Ce sont cependant plus que des problèmes académiques. Ceux qui mettent en évidence les vulnérabilités de Taiwan sans leur offrir de remèdes constructifs aident Pékin à affaiblir la confiance psychologique du peuple taïwanais dans son avenir. Ils rehaussent également le profil de risque de Taiwan, ce qui complique potentiellement la capacité de Taiwan à attirer des capitaux et des talents étrangers. Pékin préfère que Taiwan se sente isolée et vulnérable. Pékin veut nourrir la perception que la seule voie de Taiwan vers la sécurité, la prospérité et la dignité sur la scène mondiale passe par l’unification avec le continent, ou au minimum, en prenant des mesures qui relient Taiwan au continent.

Heureusement, ces dynamiques sont bien comprises par le président Tsai et le président américain Joe Biden. Les deux dirigeants sont aux prises avec des problèmes inter-détroit depuis des décennies. Chacun a sa propre perception de la situation. Chacun a confiance dans les intentions de l’autre. Aucun d’entre eux ne donnera à Pékin une raison de recourir à la force. Les deux seront mesurés, réfléchis et coordonnés pour répondre aux défis présentés par le comportement de Pékin.

Le président Biden et le Premier ministre japonais Yoshihide Suga ont envoyé un signal clair de l’importance que les deux pays accordent à la préservation de la stabilité dans le détroit de Taiwan lorsque Suga s’est rendu à la Maison Blanche le mois dernier. La déclaration de leur chef conjoint a souligné l’importance de la paix et de la stabilité à travers le détroit de Taiwan et a encouragé la résolution pacifique des problèmes trans-détroit, marquant la première fois que Taiwan figurait dans une déclaration conjointe américano-japonaise depuis la normalisation des relations du Japon avec la Chine en 1972. Une telle unité entre les première et troisième plus grandes économies du monde sur l’importance de Taiwan contribue à saper tout effort visant à l’isoler.

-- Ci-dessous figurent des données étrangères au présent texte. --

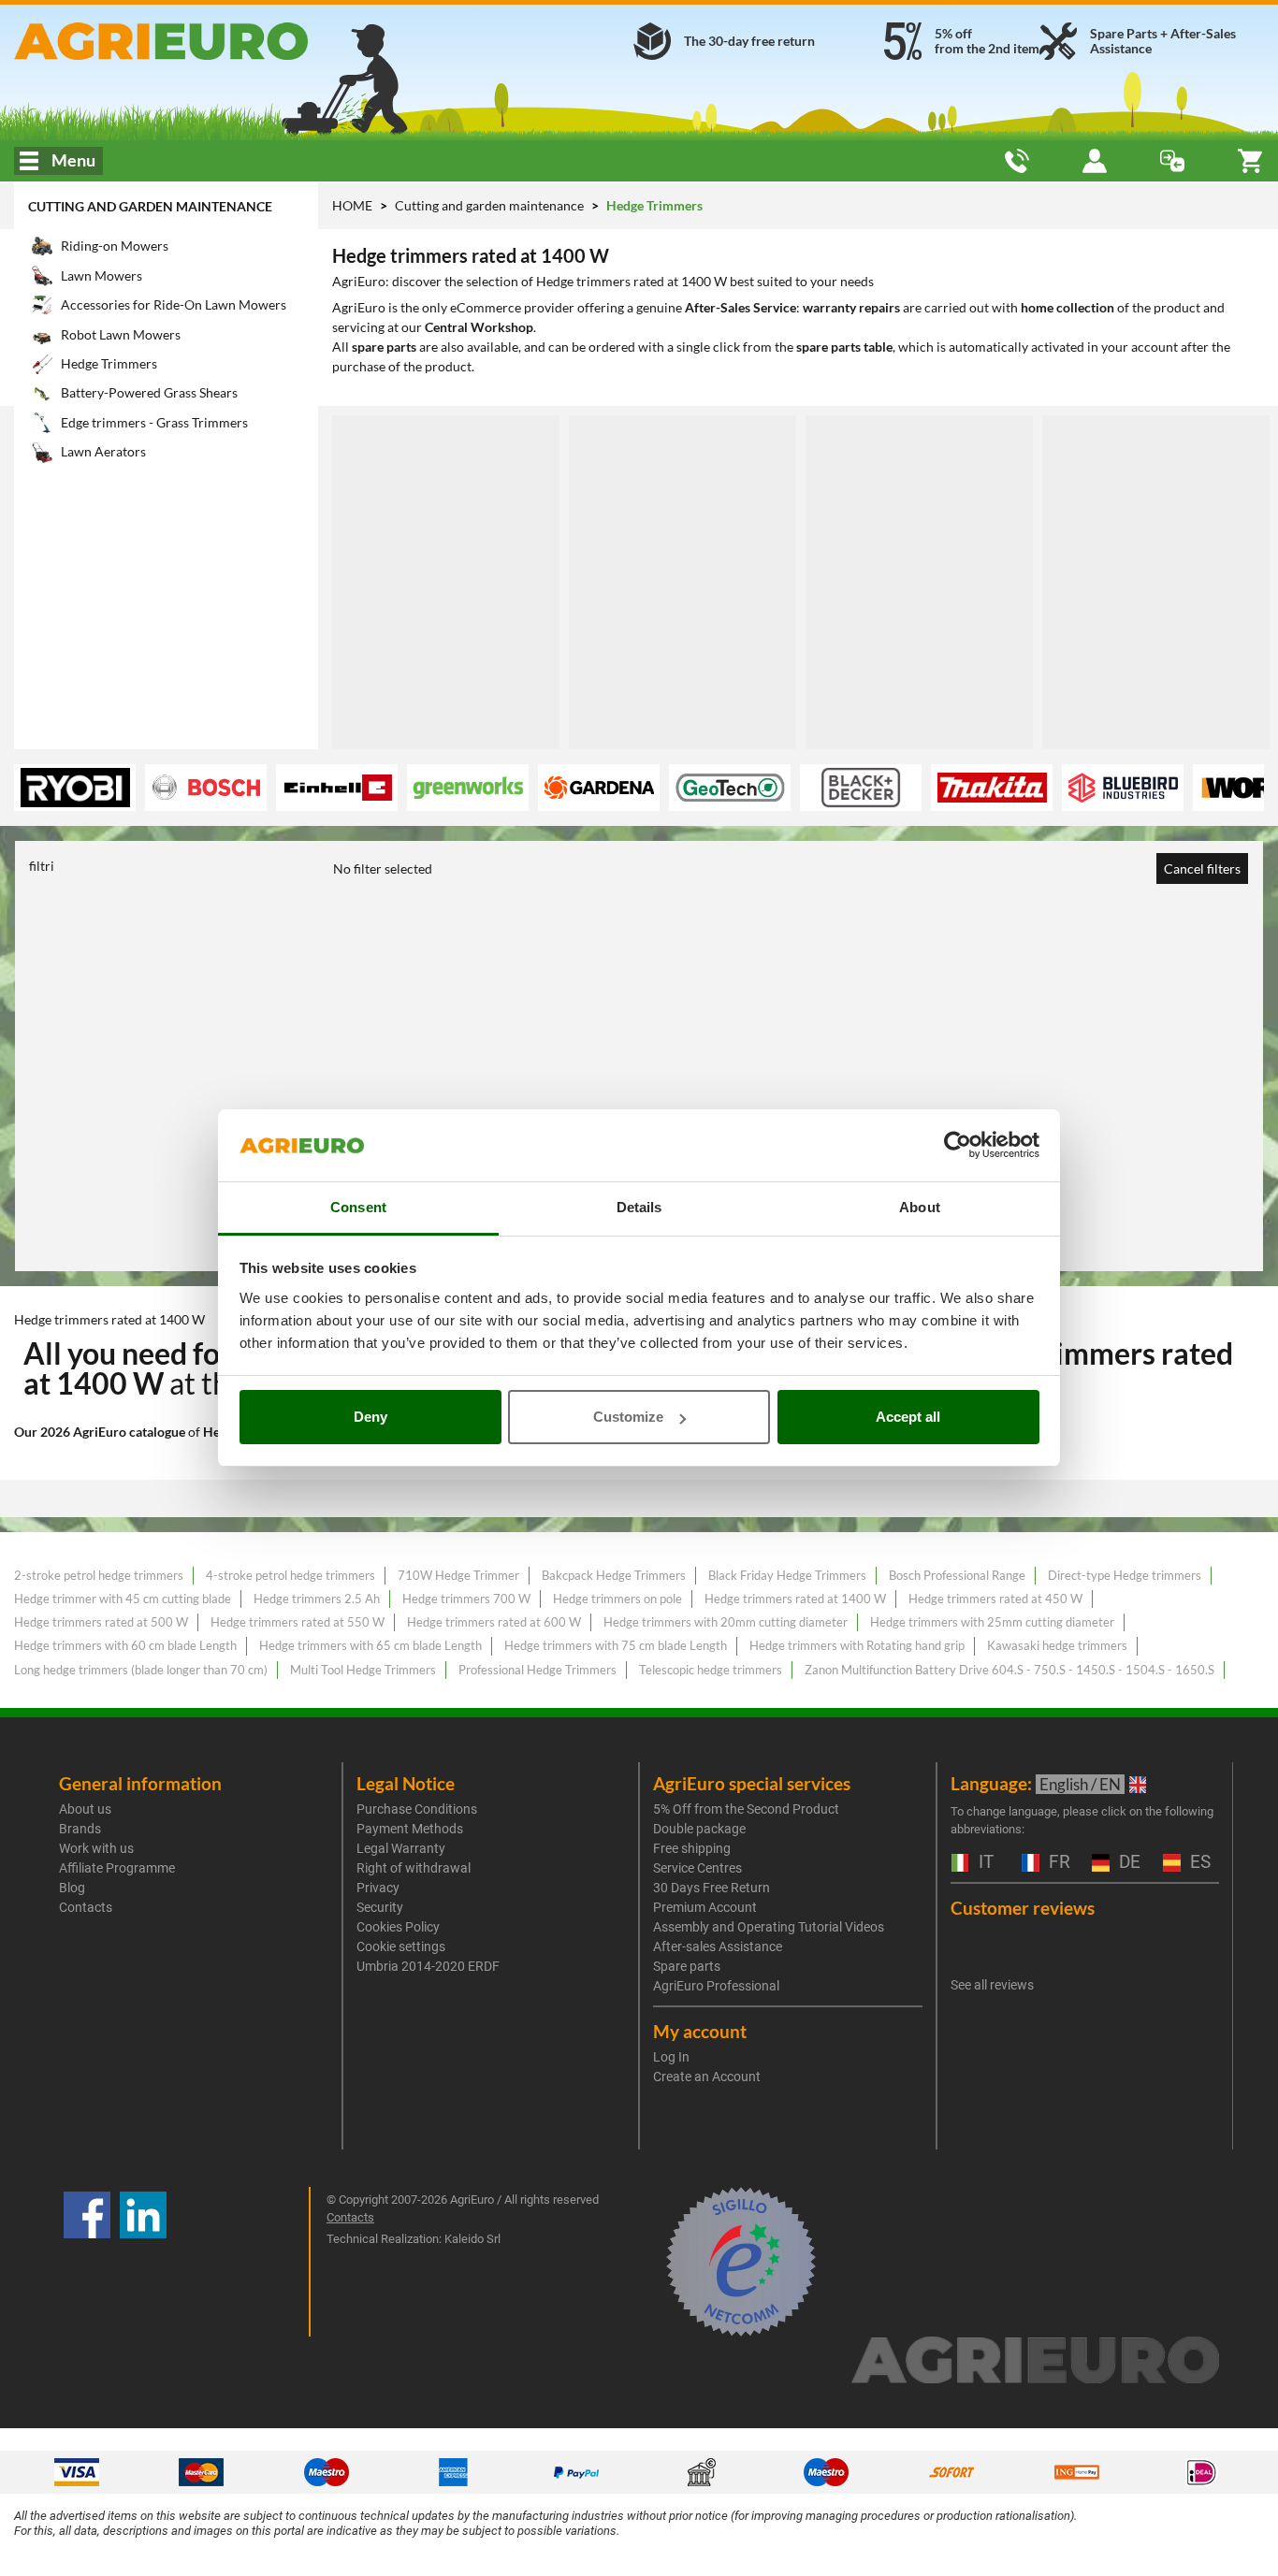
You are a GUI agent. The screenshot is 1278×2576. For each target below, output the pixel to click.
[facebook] (87, 2262)
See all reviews (992, 1984)
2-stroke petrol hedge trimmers (98, 1575)
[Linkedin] (143, 2262)
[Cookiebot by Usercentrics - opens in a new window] (957, 1146)
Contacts (85, 1907)
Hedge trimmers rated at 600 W (494, 1621)
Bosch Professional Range (957, 1575)
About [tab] (919, 1207)
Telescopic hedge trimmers (710, 1669)
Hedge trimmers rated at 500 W (101, 1621)
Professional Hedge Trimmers (537, 1669)
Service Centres (697, 1867)
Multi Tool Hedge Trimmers (363, 1669)
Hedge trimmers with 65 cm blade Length (370, 1645)
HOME (352, 205)
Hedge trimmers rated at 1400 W (795, 1598)
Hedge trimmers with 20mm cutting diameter (725, 1621)
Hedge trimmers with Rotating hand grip (857, 1645)
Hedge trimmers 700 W (466, 1598)
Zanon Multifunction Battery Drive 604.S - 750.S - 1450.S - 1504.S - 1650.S (1009, 1669)
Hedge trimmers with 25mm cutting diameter (992, 1621)
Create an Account (707, 2076)
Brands (80, 1828)
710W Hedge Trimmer (458, 1575)
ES (1198, 1863)
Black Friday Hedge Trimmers (787, 1575)
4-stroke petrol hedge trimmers (290, 1575)
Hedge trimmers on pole (617, 1598)
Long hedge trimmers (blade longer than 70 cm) (141, 1669)
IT (984, 1863)
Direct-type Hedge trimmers (1124, 1575)
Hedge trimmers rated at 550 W (298, 1621)
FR (1057, 1863)
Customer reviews (1023, 1907)
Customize (628, 1417)
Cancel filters (1202, 868)
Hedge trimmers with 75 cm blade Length (615, 1645)
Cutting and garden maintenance (150, 206)
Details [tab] (639, 1207)
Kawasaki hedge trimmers (1057, 1645)
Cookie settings (400, 1946)
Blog (72, 1887)
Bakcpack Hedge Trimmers (614, 1575)
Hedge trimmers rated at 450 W (995, 1598)
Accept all (908, 1417)
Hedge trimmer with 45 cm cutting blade (122, 1598)
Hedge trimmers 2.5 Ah (317, 1598)
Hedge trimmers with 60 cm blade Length (125, 1645)
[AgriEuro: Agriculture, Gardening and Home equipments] (213, 41)
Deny (370, 1417)
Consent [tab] (358, 1207)
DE (1127, 1863)
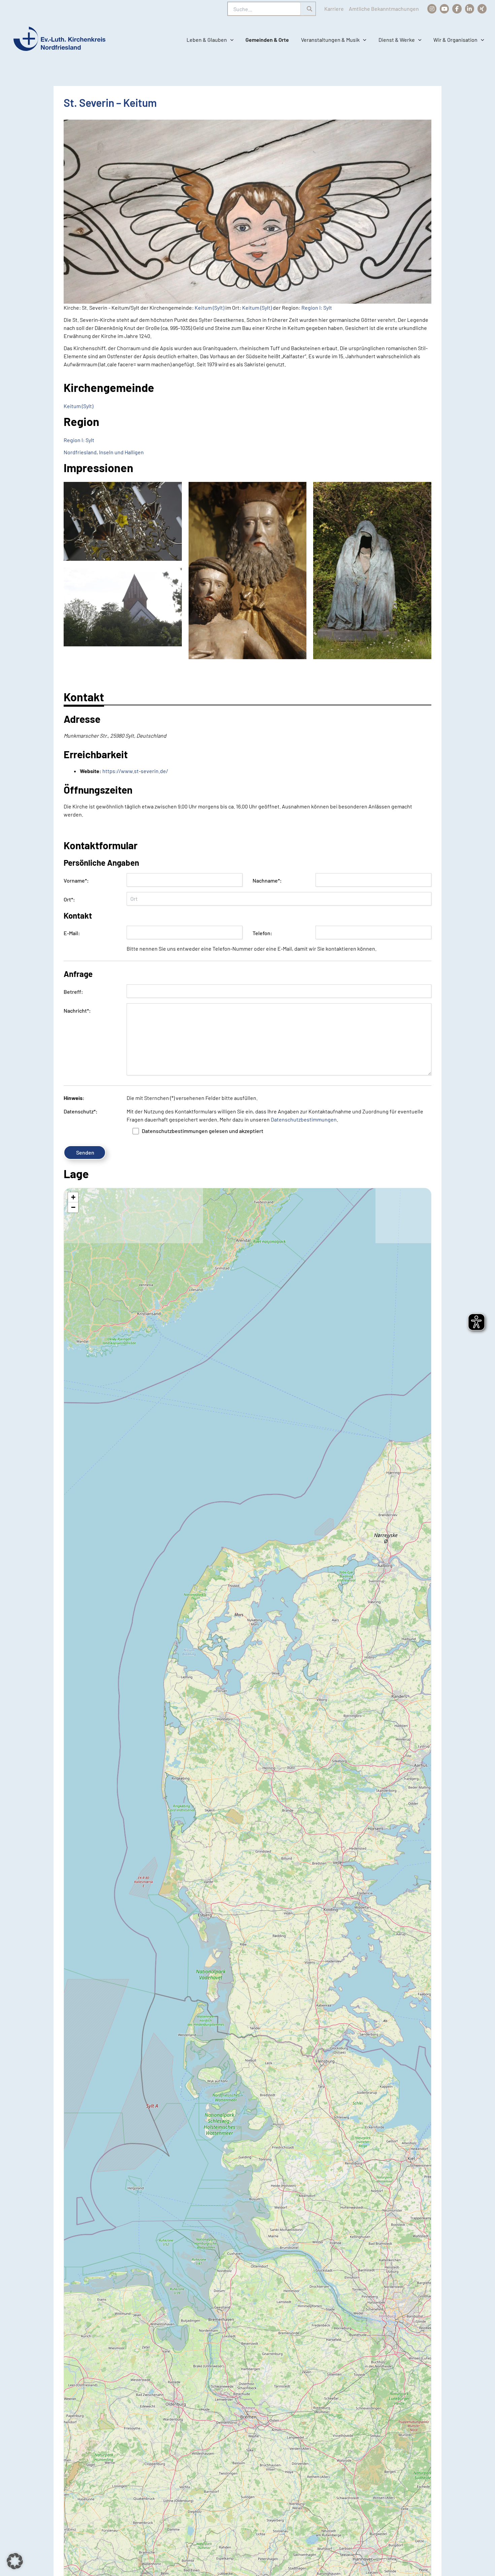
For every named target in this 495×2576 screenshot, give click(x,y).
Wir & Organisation (455, 39)
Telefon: (262, 933)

Les États-Unis ont également maintenu une présence militaire régulière autour de Taiwan ces derniers mois, alors même que de hauts responsables américains ont souligné que les États-Unis ne cherchaient pas à entrer dans une «nouvelle guerre froide» ou à entrer en conflit avec la Chine. Une telle posture reflète la détermination de l’Amérique à préserver le libre accès en Asie et à maintenir la crédibilité de ses engagements en matière de sécurité envers ses partenaires et alliés, alors même qu’elle gère franchement les points de friction avec Pékin.

De tels efforts ne résolvent pas les problèmes de Taiwan, mais ils donnent aux dirigeants de Taiwan l’espace nécessaire pour renforcer leur propre situation. Comme mon collègue de Brookings, Richard Bush, l’a observé dans son nouveau livre important, Choix difficiles: la quête de la sécurité et de la vie à Taiwan, Taiwan doit surmonter plusieurs obstacles majeurs. Celles-ci incluent la levée de plus de fonds gouvernementaux pour répondre aux exigences sociales et de sécurité, la réforme énergétique, la justice transitionnelle, le renforcement de la compétitivité économique et la création d’une plus grande unité politique pour faire face aux pressions de Pékin.

Taïwan a également des contributions à offrir aux défis auxquels la communauté internationale est confrontée, de la technologie verte à la lutte contre la désinformation, en passant par la préparation aux pandémies et l’autonomisation des femmes. Plus Taiwan réussira à se renforcer et à apporter des solutions aux défis auxquels la communauté internationale est confrontée, moins elle sera vulnérable à la coercition chinoise. Après tout, le peuple taïwanais a un libre arbitre dans son propre avenir. Que ce soit l’histoire que les futurs historiens raconteront.